Stored data entries:
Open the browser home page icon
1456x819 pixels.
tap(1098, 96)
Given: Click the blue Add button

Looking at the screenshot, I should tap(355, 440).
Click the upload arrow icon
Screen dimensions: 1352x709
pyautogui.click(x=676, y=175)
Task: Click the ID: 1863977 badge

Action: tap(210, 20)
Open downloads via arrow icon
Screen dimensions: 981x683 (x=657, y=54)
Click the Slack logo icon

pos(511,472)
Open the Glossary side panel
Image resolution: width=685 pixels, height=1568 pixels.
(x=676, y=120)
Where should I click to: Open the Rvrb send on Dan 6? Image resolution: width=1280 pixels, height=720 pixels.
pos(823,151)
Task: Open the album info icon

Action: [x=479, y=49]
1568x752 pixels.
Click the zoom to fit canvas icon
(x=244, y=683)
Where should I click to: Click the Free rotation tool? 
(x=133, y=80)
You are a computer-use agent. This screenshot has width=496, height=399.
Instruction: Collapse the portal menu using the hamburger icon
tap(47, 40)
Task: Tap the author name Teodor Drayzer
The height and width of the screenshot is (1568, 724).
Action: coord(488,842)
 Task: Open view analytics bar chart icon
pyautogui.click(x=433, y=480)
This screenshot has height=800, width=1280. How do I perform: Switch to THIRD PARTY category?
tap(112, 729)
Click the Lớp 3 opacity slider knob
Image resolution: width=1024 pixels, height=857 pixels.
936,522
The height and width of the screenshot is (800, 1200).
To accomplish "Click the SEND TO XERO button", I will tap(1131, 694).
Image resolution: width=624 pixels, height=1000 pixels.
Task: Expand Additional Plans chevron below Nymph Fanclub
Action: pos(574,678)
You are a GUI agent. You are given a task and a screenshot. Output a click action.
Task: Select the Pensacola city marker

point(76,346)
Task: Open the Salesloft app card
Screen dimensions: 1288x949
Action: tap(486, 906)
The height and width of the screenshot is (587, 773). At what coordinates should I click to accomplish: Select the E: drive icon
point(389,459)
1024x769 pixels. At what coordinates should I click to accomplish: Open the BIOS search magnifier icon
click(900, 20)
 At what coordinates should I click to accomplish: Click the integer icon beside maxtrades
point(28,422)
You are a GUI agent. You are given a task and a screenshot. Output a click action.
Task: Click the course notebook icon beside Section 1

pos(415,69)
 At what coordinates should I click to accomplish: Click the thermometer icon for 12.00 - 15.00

What the task asks: Give only the lines from the one holding "You are a computer-use" through the one holding "The height and width of the screenshot is (800, 1200).", each restated exactly as it appears above.

Finished exercise:
You are a computer-use agent. This screenshot has width=496, height=399.
Instruction: Collapse the portal menu using the hamburger icon
tap(47, 40)
Task: Tap the author name Teodor Drayzer
The height and width of the screenshot is (1568, 724).
Action: coord(488,842)
 Task: Open view analytics bar chart icon
pyautogui.click(x=433, y=480)
This screenshot has height=800, width=1280. How do I perform: Switch to THIRD PARTY category?
tap(112, 729)
Click the Lớp 3 opacity slider knob
Image resolution: width=1024 pixels, height=857 pixels.
936,522
The height and width of the screenshot is (800, 1200).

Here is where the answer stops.